Shoemaker had a good deal to say about embracing what might be seen as the stereotypes, or possible realities, of both male and female energies in the studio. She confessed she always thought of herself as one of the boys in the studio until she became a mother (of a now-16-year-old).
“I’m a kind of thin, muscly, slightly masculine human being,” Shoemaker said. “I mean, I just have testosterone, I guess. So I embrace my male side… And so I can look at a song that is written, for example, about infertility. And I can see that it’s from a woman’s point of view, obviously, because I feel it… But I love to also harken forth my maleness, which is great and big, and ask it to also view the song from the uniquely male perspective. That’s a fantasy of mine: What would they feel? And then that comes back around to interpreting it through my ears, which are in a woman’s body. So you can have a lot of fun (with that duality), if you have it in you… Brandi has a very, very marketed masculinity, and so do I. So when it was time for us to be women, we were women. When it was time for us to feel like men to each other, we felt like men.”

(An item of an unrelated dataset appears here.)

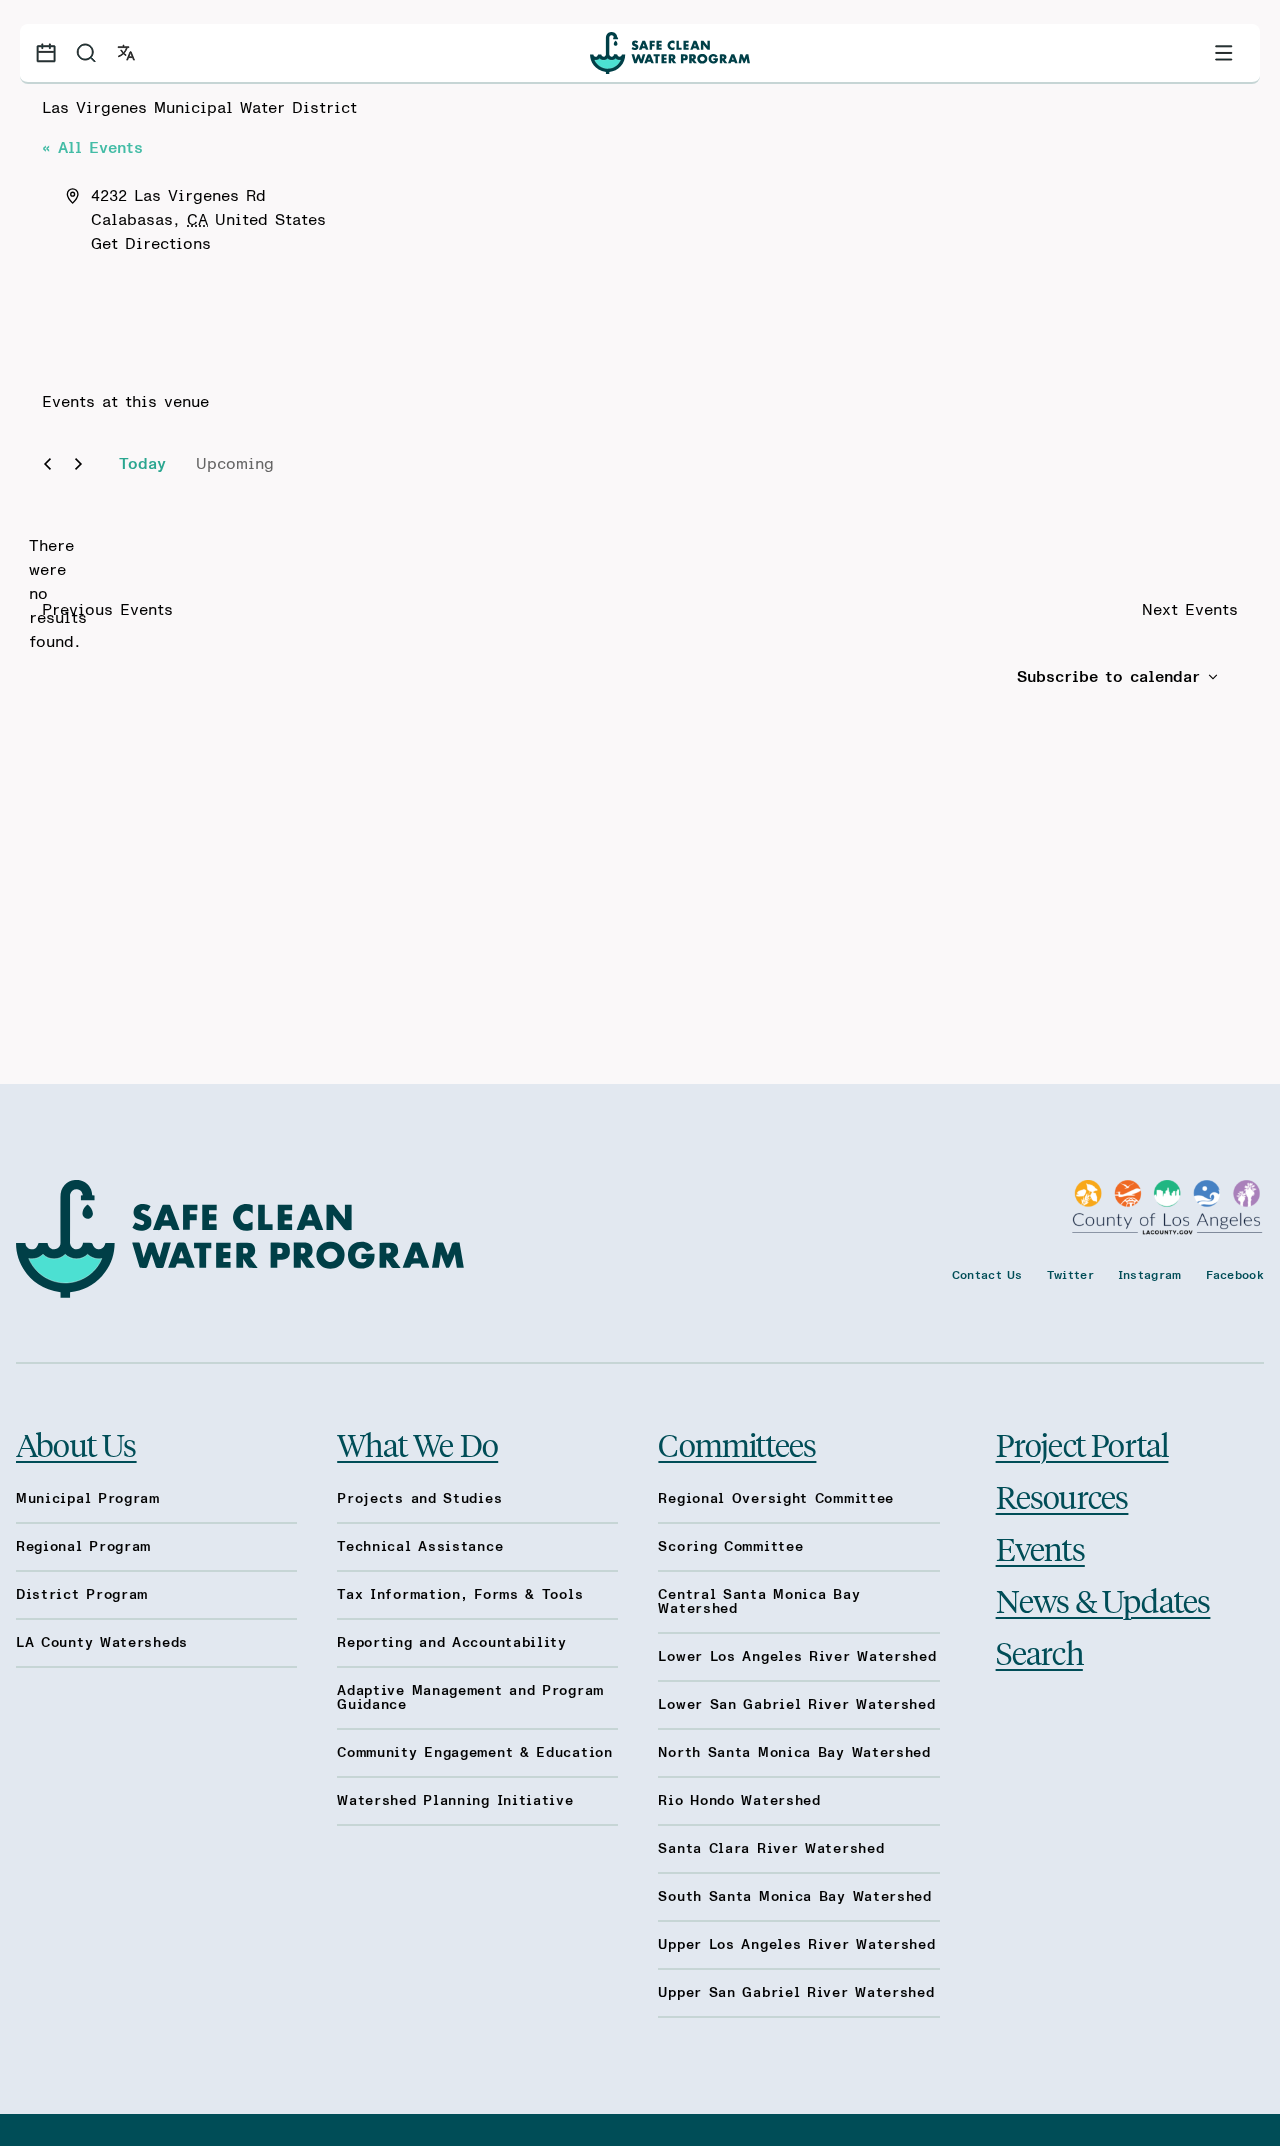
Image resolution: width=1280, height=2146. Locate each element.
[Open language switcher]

“Yeah,” said Carlile. “When guys are are in the studio and make dick jokes, they don’t know how good we are at that.”
Motherhood was a frequent topic of conversation in the roundtable. Carlile noted that her song “The Mother” started with a remark Shoemaker made upon meeting Carlile’s eldest daughter, Evangeline, and stroking her eyebrow: “Welcome to the end of being alone inside your mind.” As for the Secret Sisters, both were either pregnant or about to be with their first children when “Saturn Return” was being recorded at Carlile’s home studio outside Seattle.
“The girls named this album ‘Saturn Return’ because they’re in their wisdom,” said Carlile. “It was the precipice, the moment they went from being children to mothers. Whoever gets to record that? I mean, it’s so rare, (even if) we only figured that out after the fact, after they had written the songs and the record was made. … You’ll never feel that way ever again, but you’ll always have this record.”
Carlile recently finished a new album of her own, produced, as her Grammy-winning “By the Way, I Forgive You” was, by the team of Cobb and Shooter Jennings. “I mentally and emotionally committed to two album cycles with that combination of producers, because they had a bag of tricks that I was very interested in learning,” she said.
But that doesn’t mean that’s the way she’ll always go. “That I co-produced two records with Trina is probably one of the most under-publicized record experiences that I’ve had,” Carlile said. “We talk much more about my working with Rick Rubin and T Bone Burnett and Dave Cobb. As a byproduct of my youth and my drive, I under-publicized (the self-production in tandem with Shoemaker). I didn’t talk enough about how revolutionary that was. Now that I’m looking at 40 and I’ve got these two daughters, I kind of want to go back in time and go, ‘Wait a minute… Two of my records are actually produced by women.’ I didn’t want to talk about that more because I didn’t think it was important at the time, but I was wrong.”
So we might see her producing her own records again? “Yeah, you will. For sure. And you’ll see me doing it with a grateful education from Dave, Shooter, Trina, Rick and T Bone.”